次に、歩いて近所にあるHospital Productionへ。ここはハーシュノイズ作家のPrurient(Dominick Fernow)がやっている、ノイズとブラックメタル専門のレコードショップ兼レーベルである。ブラインドが下りていて、外からは何の店なのか全く分からない怪しさ。店内に入ると真っ赤な壁面に、ボロボロのギターによるジャンクオブジェ、武器などがレコードと一緒に飾られている。しかも、店に入った時に流れていたアルバムはBurzum「Hvis Lyset Tar Oss」。全くもって素晴らしい店だ…。好みが合い過ぎて困る。ざっくりとレコードとCDをチェックして、CDを2枚購入。壁一面並んでいた膨大な量のカセットテープは、さすがにチェックする気力がなかった。「Burzumの新作は聴いたか?」と、店内に並んでいた「Belus」を指差しながら聞かれたので、「勿論、素晴らしかった。」と答える。気になったのが店内にライブ関係のチラシとともにアンソロジーのプログラム冊子が置いてあったこと。このようなノイズやアンダーグラウンド音楽と実験映画が、同じ層に受容されているという事実に素直に感動した。今度はゆっくり訪れたい。

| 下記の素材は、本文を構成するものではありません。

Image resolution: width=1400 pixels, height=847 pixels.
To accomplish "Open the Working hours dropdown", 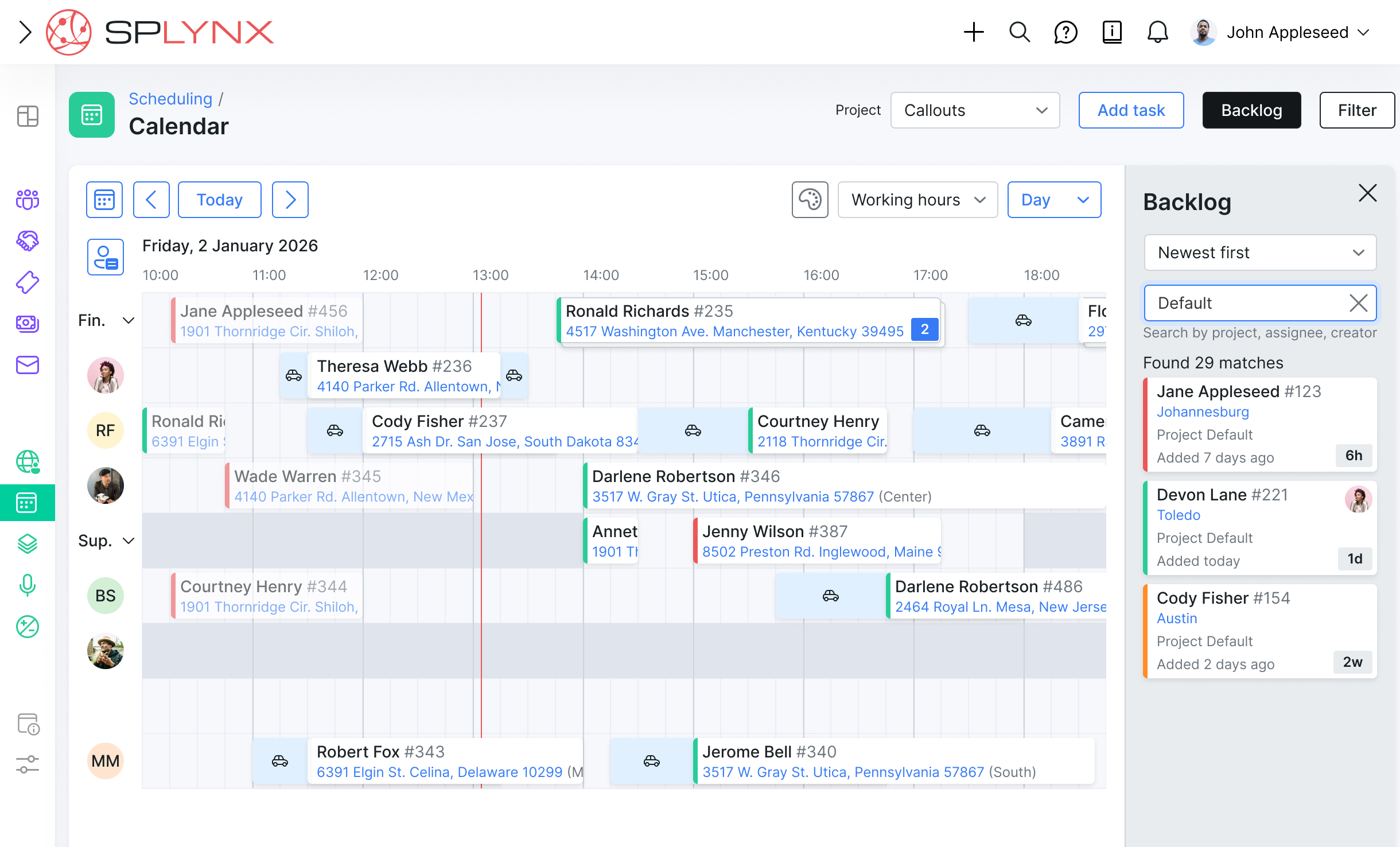I will [917, 200].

次に、開いている日ではなかったのだが、どんな場所にあるのか一応見ておこうと思って、Milleniumまで歩いて移動。Millenium Film WorkshopもNYにおける代表的な実験映画の上映場所である。「Vital Signals」のNY巡回上映もジャパン・ソサエティーと、ここで行われた。玄関に張り出されていた3/27のスケジュールに、トニー・コンラッドの近作特集上映の文字があったのだが、観に行くことができなくて大変悔しい。このためにだけに一時は航空機のチケットを変更しようとまでしたのだが…。

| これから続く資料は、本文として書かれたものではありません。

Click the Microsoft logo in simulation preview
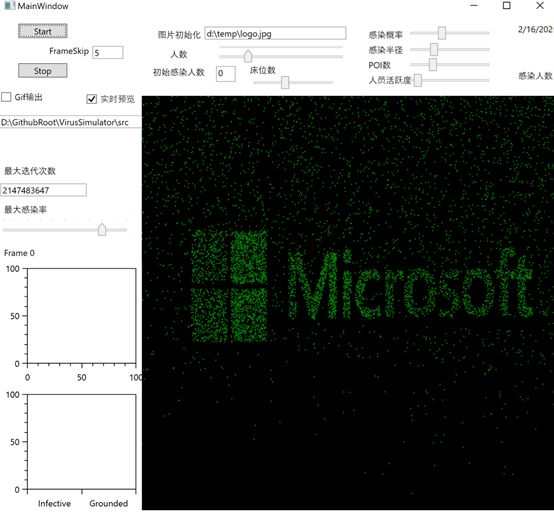554x514 pixels. (362, 285)
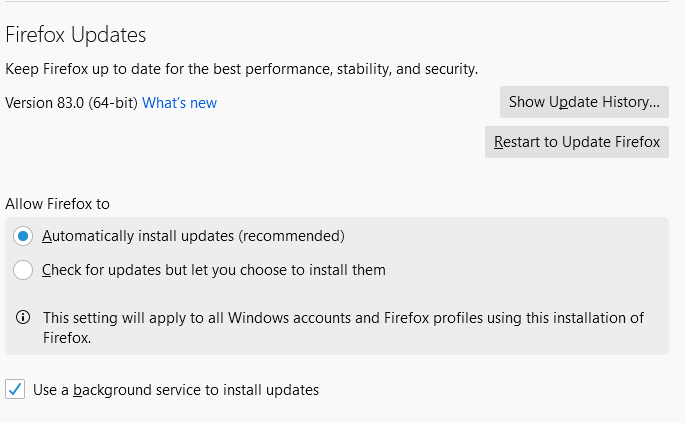Choose the Check for updates radio button
The image size is (685, 423).
pos(23,270)
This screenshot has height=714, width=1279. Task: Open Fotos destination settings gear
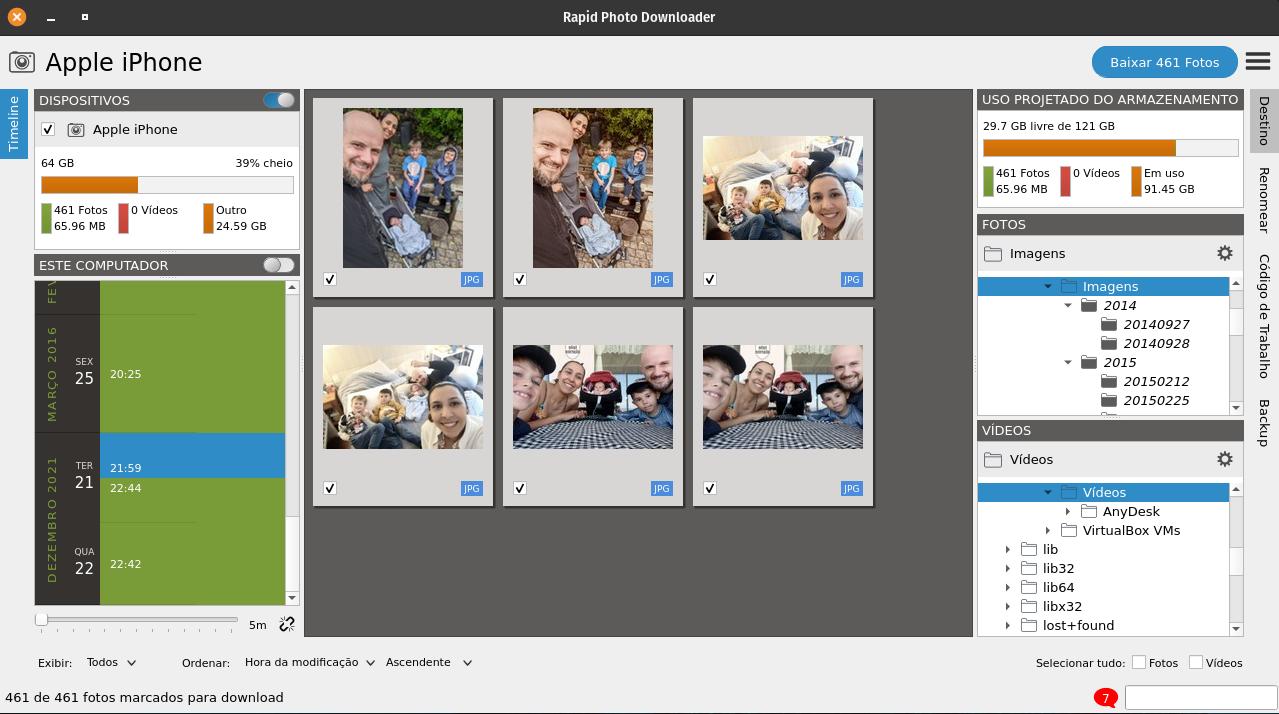coord(1224,253)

また体調が悪くなってきたので、すぐに最後の目的地へ向かう。タクシーでギャラリーが立ち並ぶハドソン川沿いのチェルシーへ移動。とあるビルの5階にあるElectronic Arts Intermix(EAI)を訪ねる。EAIはアメリカでも有数の、ビデオアートを専門とする非営利配給組織である。以前から会う約束をしていたが、ここで私はようやくEAIのスタッフの方に会うことができた。EAIのスタッフと、広島現美の神谷さんと、横浜美術館の松永さん、そして作家の方々。「Vital Signals」は皆さんの仕事だと思う。私はここに関われたことを幸いに思う。NYの印象、アメリカと日本の文化観や歴史観の違い、現代音楽やフリージャズのことなど、しばらくスタッフの方と会話する。もっとゆっくり話していたかったのだが、体調がそろそろ限界だったので、再会を約束してタクシーでホテルへ戻る。

そして、また翌朝まで寝込む。昨日からほとんど何も食べていない。